Her recent book, Truth Decay, co-authored with RAND’s CEO Michael Rich, defines “Truth Decay” as the diminishing reliance on facts and data in U.S. political and civil discourse and describes its causes and consequences. “Truth Decay” is comprised of four interrelated trends: an increasing disagreement about facts and analytical interpretations of facts and data; a blurring of the line between opinion and fact; an increase in the relative volume, and resulting influence, of opinion and personal experience over fact; and lowered trust in formerly respected sources of factual information.

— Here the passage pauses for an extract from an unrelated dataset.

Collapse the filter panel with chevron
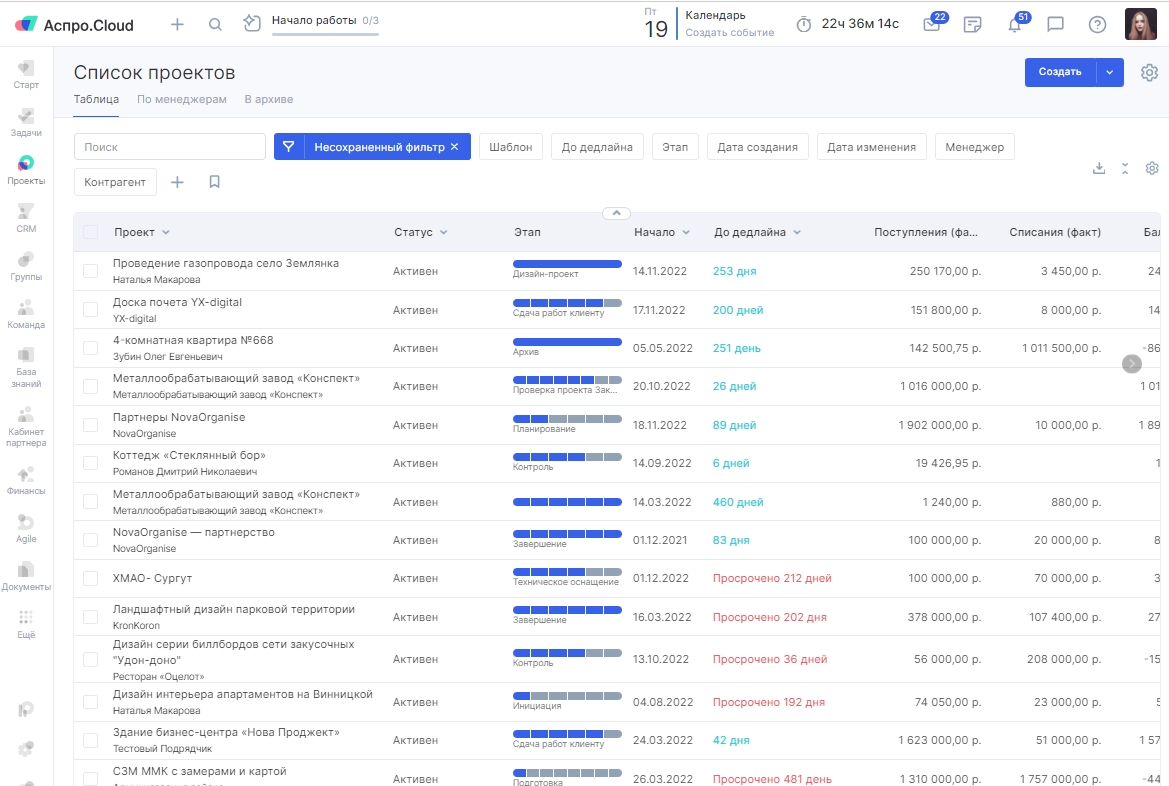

Kavanagh is also a faculty member at the Pardee RAND Graduate School and teaches research methods courses as an adjunct professor at Georgetown University. While completing her Ph.D., she was a Department of Homeland Security fellow and completed a research internship at Lawrence Livermore National Lab. Kavanagh graduated from Harvard University with a B.A. in government and a minor in the Russian language. She completed her Ph.D. in political science and public policy at University of Michigan. Her dissertation, “The Dynamics of Protracted Terror Campaigns: Domestic Politics, Terrorist Violence, Counterterror Responses” was named the best dissertation in the public policy subfield in 2010 by the American Political Science Association. Her research focus areas are: counterterrorism, democracy, information operations, military doctrine, military personnel, military strategy, peacekeeping and stability operations, politics and government, and security cooperation.